Copy out the material below verbatim, from the line containing "Where should I click to: Select the 32*5.4mm" through the line containing "Action: click(x=1382, y=237)", including both of those lines.

......

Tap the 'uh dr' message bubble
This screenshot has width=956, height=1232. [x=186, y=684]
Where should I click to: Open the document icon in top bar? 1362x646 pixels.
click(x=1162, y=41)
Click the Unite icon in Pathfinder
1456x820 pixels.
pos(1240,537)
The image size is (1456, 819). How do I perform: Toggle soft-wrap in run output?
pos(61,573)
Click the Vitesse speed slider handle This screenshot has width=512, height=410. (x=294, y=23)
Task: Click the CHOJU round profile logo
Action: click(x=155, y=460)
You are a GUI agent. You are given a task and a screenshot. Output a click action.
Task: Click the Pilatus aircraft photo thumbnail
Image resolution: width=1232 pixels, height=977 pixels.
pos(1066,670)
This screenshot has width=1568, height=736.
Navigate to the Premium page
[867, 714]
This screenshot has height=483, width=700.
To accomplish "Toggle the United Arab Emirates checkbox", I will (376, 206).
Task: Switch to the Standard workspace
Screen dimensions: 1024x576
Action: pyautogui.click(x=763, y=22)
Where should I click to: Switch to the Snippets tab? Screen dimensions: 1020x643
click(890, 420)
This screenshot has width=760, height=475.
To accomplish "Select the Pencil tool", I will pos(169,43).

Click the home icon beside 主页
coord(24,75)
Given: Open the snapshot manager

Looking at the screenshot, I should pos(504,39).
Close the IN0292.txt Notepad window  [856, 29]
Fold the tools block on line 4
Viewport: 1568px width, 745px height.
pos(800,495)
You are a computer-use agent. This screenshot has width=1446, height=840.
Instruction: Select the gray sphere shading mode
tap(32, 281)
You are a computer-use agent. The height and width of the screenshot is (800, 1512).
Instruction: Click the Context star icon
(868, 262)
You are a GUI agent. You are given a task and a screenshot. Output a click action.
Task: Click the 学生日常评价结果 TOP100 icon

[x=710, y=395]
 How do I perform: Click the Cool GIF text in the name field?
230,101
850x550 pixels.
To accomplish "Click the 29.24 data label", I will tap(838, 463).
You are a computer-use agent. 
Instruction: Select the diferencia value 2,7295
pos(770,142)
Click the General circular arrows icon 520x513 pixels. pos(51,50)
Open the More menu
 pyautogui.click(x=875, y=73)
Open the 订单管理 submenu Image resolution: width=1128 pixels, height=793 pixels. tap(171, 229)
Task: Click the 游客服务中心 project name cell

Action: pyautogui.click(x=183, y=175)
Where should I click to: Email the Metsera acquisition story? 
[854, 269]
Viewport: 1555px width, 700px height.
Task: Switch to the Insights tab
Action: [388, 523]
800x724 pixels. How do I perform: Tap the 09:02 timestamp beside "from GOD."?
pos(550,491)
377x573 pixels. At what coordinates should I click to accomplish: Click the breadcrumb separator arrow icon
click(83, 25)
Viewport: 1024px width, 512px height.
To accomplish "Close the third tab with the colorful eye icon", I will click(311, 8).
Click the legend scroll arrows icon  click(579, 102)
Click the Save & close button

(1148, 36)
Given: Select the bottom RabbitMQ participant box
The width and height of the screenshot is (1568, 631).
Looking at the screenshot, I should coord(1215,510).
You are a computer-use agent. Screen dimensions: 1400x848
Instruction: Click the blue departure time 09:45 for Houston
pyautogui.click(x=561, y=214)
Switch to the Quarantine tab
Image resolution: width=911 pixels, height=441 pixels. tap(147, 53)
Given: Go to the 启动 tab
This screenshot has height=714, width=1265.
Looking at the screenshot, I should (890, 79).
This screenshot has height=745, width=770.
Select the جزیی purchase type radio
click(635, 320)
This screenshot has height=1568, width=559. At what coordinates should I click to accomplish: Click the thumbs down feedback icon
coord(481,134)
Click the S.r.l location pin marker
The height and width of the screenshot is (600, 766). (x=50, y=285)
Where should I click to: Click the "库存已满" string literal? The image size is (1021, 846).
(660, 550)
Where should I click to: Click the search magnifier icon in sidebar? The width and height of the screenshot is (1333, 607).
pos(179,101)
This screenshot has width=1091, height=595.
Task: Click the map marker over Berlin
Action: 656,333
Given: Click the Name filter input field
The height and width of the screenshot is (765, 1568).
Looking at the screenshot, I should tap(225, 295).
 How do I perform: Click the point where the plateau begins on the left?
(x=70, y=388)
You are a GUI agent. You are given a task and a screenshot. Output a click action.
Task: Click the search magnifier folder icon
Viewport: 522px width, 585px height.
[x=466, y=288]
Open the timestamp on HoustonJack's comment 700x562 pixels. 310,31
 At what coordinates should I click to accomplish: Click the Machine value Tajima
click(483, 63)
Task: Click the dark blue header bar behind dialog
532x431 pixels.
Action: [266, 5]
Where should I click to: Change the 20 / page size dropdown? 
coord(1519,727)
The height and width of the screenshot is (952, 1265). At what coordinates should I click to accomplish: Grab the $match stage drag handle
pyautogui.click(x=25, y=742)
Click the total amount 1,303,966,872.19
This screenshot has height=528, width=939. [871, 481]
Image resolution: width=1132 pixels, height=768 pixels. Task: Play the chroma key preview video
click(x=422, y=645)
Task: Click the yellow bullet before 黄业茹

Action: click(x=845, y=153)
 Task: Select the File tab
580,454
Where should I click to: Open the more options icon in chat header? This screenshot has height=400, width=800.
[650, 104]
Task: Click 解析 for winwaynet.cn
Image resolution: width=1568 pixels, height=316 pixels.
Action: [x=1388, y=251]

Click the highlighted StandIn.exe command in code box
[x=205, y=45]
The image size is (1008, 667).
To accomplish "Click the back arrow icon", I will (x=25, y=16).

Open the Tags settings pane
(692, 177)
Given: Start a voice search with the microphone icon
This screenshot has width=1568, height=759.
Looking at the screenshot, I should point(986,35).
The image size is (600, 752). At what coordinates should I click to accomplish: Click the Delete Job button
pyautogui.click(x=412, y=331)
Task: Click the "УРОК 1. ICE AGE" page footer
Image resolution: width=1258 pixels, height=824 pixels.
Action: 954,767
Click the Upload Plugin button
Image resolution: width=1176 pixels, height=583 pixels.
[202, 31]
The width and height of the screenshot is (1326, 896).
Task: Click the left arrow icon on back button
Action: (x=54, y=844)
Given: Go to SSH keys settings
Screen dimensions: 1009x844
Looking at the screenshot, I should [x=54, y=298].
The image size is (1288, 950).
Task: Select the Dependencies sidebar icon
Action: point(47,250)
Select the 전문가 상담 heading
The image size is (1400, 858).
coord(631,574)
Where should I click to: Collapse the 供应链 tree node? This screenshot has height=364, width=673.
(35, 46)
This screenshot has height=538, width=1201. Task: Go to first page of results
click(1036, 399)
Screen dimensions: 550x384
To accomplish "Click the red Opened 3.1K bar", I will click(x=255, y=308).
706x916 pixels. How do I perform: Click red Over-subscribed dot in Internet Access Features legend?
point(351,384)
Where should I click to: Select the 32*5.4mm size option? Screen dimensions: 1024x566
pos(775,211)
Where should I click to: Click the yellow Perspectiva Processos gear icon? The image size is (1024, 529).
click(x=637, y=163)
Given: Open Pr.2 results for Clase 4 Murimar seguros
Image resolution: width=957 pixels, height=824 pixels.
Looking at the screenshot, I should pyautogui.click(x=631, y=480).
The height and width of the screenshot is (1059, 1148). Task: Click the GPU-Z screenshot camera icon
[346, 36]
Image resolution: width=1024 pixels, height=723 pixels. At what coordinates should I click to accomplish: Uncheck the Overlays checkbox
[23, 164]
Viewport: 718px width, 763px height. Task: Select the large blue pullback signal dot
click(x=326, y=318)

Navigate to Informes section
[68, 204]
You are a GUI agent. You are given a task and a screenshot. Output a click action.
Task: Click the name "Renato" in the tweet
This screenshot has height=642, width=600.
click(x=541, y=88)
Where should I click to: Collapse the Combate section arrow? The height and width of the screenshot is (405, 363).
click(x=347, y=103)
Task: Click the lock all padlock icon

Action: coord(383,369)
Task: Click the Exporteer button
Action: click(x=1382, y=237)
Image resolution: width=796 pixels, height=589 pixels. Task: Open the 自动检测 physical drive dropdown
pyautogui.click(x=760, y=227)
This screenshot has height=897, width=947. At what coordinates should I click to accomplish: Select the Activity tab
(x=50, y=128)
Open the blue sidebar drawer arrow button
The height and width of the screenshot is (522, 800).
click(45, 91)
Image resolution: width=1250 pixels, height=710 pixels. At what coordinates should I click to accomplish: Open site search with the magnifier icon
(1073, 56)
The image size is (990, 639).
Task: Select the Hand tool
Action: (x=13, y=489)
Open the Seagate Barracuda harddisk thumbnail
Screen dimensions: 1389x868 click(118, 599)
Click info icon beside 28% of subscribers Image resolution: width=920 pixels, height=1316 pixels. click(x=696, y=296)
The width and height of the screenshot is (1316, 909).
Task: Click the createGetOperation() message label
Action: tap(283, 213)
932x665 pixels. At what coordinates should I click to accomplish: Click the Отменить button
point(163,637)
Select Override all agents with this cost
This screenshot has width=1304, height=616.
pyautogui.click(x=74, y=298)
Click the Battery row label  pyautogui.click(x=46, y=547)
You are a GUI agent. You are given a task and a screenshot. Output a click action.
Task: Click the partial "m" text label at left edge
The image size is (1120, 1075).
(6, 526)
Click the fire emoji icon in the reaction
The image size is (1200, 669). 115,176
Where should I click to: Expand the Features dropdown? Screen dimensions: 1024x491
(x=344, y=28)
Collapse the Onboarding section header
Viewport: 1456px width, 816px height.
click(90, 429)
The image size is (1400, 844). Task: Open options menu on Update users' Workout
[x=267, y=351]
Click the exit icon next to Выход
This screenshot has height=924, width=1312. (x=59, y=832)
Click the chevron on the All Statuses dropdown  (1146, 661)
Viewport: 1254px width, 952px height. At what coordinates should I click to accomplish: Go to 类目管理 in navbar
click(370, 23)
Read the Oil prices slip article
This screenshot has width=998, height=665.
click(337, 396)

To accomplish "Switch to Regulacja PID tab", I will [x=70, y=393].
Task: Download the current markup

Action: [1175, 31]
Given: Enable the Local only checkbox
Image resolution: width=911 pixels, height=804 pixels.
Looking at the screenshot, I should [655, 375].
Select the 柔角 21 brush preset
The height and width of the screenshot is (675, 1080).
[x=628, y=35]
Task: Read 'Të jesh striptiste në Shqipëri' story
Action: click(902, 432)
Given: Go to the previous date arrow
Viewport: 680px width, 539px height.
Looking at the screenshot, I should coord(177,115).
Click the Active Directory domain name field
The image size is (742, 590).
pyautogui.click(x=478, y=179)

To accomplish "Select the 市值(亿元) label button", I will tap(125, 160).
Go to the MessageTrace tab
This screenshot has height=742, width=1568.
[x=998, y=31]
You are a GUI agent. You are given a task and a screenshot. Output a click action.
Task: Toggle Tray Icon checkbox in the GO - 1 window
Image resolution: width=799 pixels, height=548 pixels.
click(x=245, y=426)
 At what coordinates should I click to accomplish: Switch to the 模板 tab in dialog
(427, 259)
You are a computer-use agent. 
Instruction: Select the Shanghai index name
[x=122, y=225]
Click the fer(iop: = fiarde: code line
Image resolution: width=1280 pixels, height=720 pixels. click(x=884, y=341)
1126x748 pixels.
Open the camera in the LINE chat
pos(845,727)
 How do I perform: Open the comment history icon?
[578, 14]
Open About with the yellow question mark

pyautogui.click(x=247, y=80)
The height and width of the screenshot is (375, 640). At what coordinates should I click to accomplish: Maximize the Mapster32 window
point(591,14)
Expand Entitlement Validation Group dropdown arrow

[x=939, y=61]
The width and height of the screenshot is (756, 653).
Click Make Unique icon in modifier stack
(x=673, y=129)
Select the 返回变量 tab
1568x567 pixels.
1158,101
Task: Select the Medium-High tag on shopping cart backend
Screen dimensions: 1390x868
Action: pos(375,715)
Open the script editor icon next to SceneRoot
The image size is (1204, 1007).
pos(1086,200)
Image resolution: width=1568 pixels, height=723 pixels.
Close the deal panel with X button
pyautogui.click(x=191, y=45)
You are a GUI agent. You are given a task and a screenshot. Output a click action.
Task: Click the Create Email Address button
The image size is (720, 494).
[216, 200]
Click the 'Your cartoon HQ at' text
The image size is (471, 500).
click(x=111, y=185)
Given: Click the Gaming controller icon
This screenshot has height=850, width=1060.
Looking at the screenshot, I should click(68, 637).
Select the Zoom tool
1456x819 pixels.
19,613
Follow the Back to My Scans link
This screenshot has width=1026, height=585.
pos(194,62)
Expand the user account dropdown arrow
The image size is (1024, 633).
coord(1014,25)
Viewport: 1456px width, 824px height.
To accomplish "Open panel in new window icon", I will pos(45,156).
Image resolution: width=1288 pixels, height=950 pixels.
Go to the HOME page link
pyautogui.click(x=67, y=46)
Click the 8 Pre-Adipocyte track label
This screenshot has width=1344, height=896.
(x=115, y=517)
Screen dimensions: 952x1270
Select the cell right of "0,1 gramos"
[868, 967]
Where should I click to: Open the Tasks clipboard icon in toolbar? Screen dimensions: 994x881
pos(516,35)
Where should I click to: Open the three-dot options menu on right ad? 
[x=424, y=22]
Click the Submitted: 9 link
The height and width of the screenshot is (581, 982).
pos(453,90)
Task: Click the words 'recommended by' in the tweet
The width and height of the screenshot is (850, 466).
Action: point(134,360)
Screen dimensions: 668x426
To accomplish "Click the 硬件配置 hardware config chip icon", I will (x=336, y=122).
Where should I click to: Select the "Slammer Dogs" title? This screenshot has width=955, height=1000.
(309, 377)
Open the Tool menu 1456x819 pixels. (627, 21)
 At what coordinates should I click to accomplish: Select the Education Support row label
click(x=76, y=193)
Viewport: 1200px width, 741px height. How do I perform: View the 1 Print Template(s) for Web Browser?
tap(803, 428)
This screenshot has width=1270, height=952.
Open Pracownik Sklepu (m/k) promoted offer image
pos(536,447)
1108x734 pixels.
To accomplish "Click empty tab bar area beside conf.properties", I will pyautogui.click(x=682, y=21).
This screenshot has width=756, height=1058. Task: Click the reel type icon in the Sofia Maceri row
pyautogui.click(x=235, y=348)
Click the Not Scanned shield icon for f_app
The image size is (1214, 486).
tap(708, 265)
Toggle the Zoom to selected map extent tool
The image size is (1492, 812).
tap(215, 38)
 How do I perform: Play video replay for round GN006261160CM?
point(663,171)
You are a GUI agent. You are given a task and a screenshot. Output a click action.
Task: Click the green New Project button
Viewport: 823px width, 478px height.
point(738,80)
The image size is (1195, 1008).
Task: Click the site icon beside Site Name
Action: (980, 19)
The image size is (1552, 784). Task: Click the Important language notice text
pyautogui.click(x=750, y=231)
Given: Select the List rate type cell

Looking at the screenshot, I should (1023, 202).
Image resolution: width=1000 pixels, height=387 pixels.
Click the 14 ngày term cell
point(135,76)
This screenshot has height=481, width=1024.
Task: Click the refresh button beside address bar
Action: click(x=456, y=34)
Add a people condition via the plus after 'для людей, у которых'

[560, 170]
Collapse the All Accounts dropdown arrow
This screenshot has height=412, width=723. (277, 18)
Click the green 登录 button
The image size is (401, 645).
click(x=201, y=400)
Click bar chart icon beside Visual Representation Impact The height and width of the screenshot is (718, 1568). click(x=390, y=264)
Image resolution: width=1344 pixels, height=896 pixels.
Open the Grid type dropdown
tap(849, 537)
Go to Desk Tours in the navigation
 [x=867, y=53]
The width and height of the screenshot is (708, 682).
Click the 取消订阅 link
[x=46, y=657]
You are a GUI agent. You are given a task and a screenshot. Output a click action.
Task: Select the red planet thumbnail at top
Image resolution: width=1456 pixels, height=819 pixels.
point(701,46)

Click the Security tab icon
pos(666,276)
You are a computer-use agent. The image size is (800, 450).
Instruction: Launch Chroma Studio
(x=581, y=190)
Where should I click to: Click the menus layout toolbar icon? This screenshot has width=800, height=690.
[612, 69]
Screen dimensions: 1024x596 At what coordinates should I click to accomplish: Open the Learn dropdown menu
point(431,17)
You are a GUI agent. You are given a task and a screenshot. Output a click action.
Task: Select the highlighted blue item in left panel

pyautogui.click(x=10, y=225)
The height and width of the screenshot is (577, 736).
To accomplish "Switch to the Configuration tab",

......

Answer to the problem:
Where should I click to: Select the 32*5.4mm size option? Screen dimensions: 1024x566
pos(775,211)
Where should I click to: Click the yellow Perspectiva Processos gear icon? The image size is (1024, 529).
click(x=637, y=163)
Given: Open Pr.2 results for Clase 4 Murimar seguros
Image resolution: width=957 pixels, height=824 pixels.
Looking at the screenshot, I should pyautogui.click(x=631, y=480).
The height and width of the screenshot is (1059, 1148). Task: Click the GPU-Z screenshot camera icon
[346, 36]
Image resolution: width=1024 pixels, height=723 pixels. At what coordinates should I click to accomplish: Uncheck the Overlays checkbox
[23, 164]
Viewport: 718px width, 763px height. Task: Select the large blue pullback signal dot
click(x=326, y=318)

Navigate to Informes section
[68, 204]
You are a GUI agent. You are given a task and a screenshot. Output a click action.
Task: Click the name "Renato" in the tweet
This screenshot has height=642, width=600.
click(x=541, y=88)
Where should I click to: Collapse the Combate section arrow? The height and width of the screenshot is (405, 363).
click(x=347, y=103)
Task: Click the lock all padlock icon

Action: coord(383,369)
Task: Click the Exporteer button
Action: click(x=1382, y=237)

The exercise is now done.